Colleagues note the invaluableness of her upending traditional math teaching.
“For most of the students in our programs, they experienced a mathematics curriculum that was frequently dry, uninteresting, disjointed, and shallow,” wrote Aaron Brakoniecki, a Wheelock lecturer in mathematics education and program director, in a letter nominating Dietiker for a Metcalf. “Part of her challenge as instructor is to, over the course of one semester, get her teacher-students to rethink the 12 years of dull and disconnected mathematics lessons, and imagine what a redesigned mathematics curriculum could be that is specifically designed to engage and intrigue students.
“Leslie asks her teacher-students to be bold and think in multiple dimensions, analyzing how individual lessons can be structured…and how ideas in units can be sequenced together to tell engaging stories about mathematics that motivate students to continue exploring and wondering about new mathematical insights.”
Eleonora Villegas-Reimers, a Wheelock clinical professor and chair of teaching and learning, wrote in her nominating letter that “teaching math and teaching how to teach math are two different although connected areas of expertise. Dr. Dietiker has mastered both fully.”

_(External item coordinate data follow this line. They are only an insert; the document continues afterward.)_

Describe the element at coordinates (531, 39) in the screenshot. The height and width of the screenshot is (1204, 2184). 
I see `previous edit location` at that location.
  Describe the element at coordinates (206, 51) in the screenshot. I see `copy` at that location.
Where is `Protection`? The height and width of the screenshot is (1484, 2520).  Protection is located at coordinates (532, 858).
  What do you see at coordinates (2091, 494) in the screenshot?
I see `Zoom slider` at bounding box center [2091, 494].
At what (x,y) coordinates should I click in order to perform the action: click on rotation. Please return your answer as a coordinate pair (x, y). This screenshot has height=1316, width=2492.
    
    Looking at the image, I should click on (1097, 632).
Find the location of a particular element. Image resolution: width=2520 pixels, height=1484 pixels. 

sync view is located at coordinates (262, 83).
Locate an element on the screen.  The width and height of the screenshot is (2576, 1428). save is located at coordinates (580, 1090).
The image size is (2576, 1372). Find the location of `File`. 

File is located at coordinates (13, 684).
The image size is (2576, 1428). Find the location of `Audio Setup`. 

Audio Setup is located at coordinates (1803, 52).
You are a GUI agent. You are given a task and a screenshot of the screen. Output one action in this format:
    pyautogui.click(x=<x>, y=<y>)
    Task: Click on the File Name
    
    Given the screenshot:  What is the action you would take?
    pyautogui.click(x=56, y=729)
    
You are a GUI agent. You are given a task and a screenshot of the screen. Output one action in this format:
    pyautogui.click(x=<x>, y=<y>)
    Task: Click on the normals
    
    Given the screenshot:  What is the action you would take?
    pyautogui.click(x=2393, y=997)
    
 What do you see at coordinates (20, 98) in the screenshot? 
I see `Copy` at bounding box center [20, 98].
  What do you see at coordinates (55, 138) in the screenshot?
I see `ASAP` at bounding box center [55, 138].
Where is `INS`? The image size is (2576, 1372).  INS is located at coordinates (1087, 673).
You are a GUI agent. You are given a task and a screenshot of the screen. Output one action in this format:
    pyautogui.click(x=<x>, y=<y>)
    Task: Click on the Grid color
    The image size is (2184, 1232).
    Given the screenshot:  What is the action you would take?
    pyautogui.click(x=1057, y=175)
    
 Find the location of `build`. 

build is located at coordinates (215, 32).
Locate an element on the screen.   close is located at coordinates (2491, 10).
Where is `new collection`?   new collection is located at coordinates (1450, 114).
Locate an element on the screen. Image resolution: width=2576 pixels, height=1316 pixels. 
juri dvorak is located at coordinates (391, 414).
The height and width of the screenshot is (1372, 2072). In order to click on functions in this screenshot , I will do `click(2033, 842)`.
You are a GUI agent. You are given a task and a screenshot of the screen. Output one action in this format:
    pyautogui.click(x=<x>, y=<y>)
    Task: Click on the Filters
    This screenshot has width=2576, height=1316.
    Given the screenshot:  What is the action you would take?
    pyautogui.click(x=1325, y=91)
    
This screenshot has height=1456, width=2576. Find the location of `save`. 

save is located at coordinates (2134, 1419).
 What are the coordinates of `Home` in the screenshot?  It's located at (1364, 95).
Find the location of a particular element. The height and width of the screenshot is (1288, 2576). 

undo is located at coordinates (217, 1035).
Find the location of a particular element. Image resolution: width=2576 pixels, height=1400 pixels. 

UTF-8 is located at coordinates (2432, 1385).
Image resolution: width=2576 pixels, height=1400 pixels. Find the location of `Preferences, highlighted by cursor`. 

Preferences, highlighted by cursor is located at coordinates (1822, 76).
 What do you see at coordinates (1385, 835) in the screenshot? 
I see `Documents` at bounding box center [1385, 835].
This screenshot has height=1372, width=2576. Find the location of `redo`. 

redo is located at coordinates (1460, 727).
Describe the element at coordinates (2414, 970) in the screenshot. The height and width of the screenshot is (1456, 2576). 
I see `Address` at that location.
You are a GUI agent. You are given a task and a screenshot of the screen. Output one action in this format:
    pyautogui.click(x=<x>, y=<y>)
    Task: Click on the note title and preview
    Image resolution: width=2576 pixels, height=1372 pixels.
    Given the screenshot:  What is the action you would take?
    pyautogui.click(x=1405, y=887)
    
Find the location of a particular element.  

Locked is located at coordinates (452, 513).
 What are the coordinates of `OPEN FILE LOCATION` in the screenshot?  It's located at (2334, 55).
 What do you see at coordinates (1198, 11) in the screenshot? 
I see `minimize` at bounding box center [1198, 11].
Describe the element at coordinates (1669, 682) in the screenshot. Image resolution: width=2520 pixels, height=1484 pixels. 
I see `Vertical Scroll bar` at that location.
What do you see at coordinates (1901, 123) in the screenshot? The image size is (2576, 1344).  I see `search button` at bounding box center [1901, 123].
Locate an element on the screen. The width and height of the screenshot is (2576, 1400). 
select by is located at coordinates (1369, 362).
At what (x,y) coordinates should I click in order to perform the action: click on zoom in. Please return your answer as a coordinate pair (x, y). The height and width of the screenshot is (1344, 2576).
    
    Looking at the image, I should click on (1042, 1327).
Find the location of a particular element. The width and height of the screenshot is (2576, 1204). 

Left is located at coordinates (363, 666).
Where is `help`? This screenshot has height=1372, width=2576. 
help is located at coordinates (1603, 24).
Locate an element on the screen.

She “has accomplished all of this beautifully as reflected in her course evaluations, which consistently rate her as an outstanding instructor. Her courses are rated as extremely helpful and engaging experiences, which matches the comments we hear regularly from doctoral students and postdoctoral fellows working in her research projects.”
In addition to her decade on the BU faculty, Dietiker serves on the board of the International Society of the Design and Development of Education and the advisory board of the nonprofit CPM Educational Program. Through CPM, which provides middle and high schools with meaningful math curriculum and professional development, she has been lead author on seven math texts for grades 6 through 12. She also leads professional development for schools in greater Boston.
Dietiker earned a PhD at Michigan State University and a bachelor’s in mathematics at California State University in San Luis Obispo.
A gift from the late Arthur G. B. Metcalf (Wheelock’35, Hon.’74), a BU Board of Trustees chair emeritus and former professor, funds the Metcalf Cup and Prize and the Metcalf Awards for Excellence in Teaching, created in 1973 as the University’s highest teaching honors. The Cup and Prize winner receives $10,000; the Award winner $5,000. A University committee selects winners based on statements of nominees’ teaching philosophy, supporting letters from colleagues and students, and classroom observations of the nominees.
The winner of this year’s Metcalf Cup and Prize is Constance A. Brown, a School of Law clinical professor of law. The Metcalf awards will be presented at the University’s 149th Commencement on May 22.